Saturday, March 24, 2012

The Mittlemans of Middletown

The day wasn't promising. A morning run with my good friends, the Middletown dead, in the Wesleyan cemetery. I like them. I like Rebecca, wife of Thomas Cooke. After life's fitful sleep, her headstone reads, she sleeps well. I like the thin, toothlike tombstones, made with a bare minimum of stone. The trees are starting to bloom.

I feel comfortable in the Jewish section, by the tennis courts. The Mittlemans have the most recent plots I've seen. Stones placed on Judith's headstone, the grass still in square sections from her burial.

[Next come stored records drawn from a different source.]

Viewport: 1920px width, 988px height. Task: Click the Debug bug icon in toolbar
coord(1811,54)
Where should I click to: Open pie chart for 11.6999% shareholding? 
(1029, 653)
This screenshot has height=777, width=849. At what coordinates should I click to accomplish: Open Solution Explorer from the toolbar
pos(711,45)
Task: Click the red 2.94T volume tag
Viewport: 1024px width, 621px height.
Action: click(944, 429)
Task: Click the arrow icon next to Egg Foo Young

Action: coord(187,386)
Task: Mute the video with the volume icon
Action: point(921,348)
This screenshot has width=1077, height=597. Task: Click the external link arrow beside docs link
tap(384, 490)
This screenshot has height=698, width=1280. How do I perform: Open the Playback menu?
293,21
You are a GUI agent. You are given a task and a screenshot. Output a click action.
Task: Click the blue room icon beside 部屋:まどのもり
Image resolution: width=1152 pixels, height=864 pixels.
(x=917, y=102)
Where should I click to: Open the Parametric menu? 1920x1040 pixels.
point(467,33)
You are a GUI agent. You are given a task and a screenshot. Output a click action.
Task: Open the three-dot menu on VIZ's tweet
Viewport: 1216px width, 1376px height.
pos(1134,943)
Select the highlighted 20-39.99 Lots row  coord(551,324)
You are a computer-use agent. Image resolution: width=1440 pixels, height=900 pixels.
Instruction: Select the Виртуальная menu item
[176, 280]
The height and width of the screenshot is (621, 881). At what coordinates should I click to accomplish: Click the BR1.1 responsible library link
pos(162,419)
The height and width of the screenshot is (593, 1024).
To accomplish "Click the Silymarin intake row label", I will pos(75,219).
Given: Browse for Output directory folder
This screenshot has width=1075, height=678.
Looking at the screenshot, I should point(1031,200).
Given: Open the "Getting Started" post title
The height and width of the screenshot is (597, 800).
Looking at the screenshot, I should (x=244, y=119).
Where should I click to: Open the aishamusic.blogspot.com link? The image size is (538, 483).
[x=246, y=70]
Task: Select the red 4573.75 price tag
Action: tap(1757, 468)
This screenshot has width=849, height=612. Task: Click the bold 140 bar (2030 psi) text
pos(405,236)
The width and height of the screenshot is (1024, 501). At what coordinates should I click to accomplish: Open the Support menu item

Another Mittleman headstone in another neighborhood of the cemetery, similar design, minus the star of David. Sadie died within a few years of Judith. I wonder about the Mittlemans, their sway in this town.

I believe this will be the best the day has to offer, but my stepdaughter, A, calls. She's in Rhode Island, she has the day free. I can get in a car and see her, as simple as that. Less than two hours to drive.

I stop at the diner for lunch before I set out. B makes me knee-weakening food, sends me off with bread and muffins for A. Across the table are a young Polish-American couple, eating here for the first time. The girl's forehead creases with pure pleasure in the taste.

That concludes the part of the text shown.